The Strategist

Turkey and the U.S aim for creating a zone free of Islamic State fighters


07/28/2015 - 12:32



Turkey, a NATO member, has finally seen the light of the day and has agreed to join the U.S led coalition against terrorist organisations. However, the dynamics of the situation is complex with each player having its own agenda.
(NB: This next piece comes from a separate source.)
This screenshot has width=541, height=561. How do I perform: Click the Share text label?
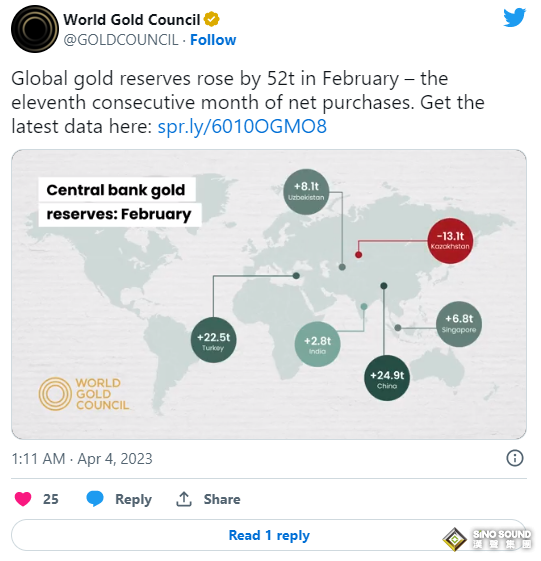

The United States and Turkey have joined forces to provide a strategic air cover for Syrian rebels who are fighting to keep those loose bandits of the Islamic State at bay from a strip of land bordering Turkey. This will not only bolster security for NATO members but also provide a safe haven for civilians in that area.
 
Despite the barbarity the Islamic State has let loose, Turkey has been so far obstinate in joining the fight against this evil until now. Last week, it made a dramatic turnaround and has granted the coalition, led by the United States, access to its bases. It has also allowed the alliance to bombard targets in Syria which have been intrinsically linked to the jihadists.
 
One of the reasons for its obstinacy to join the alliance has been its burden of sheltering 1.8 million Syrian refugees. It has since long campaigned for a “no fly zone” in northern Syria so as to keep Kurdish militants as well as fighters from the Islamic State away from its borders, so that it can deal with the tide of displayed civilians.
 
Although no such formality has seen the light of day, the two allies have at least seen the need to provide air cover for moderate Syrian rebels who are fighting the Islamic State.
 
"What we have now is air coverage to clear a region from Daesh (Islamic State) and support the moderate opposition so they can gain control of that region," said Davutoglu in an interview broadcast live on Turkish television.
 
"We do not want to see Daesh on Turkey's borders."
 
U.S officials in Washington were discussing the modalities regarding the scope and the size of the zone which would allow the Syrian rebels to operate freely. They have however ruled out the creation of a formal no-fly zone and have said that the plan was not aimed at creating a "safe zone" for Syrian refugees.
 
“The purpose of the operation is not to create a safe zone into which Syrian refugees will go," said a senor official from the Obama administration, speaking on condition of anonymity.
 
"They might go, but that’s not the purpose of the operation. The purpose of the operation is to clear the border and close the border to Daesh,” said the official.
 
Meanwhile, Turkey, a member of NATO, is expected to brief its allies on the measures it taking to create this zone. However, as per two people with knowledge of the discussion, it did not request any air or troop support during preparations for the meeting.
 
"Turkey has a very strong army and very strong security forces so there has been no request for any substantial NATO military support," said General Jens Stoltenberg, NATO Secretary, to the BBC.
 
On its part, Turkey has launched night strikes on Kurdish insurgents camps in Iraq in what it called a "full-fledged battle against all terrorist organizations". However, this renewed military campaign against the Kurdistan Workers Party (PKK), with which it has battled for three decades has raised suspicionsthat Turkey’s real agenda is to check Kurdish territorial ambitions rather than fighting the hooligans of the Islamic States.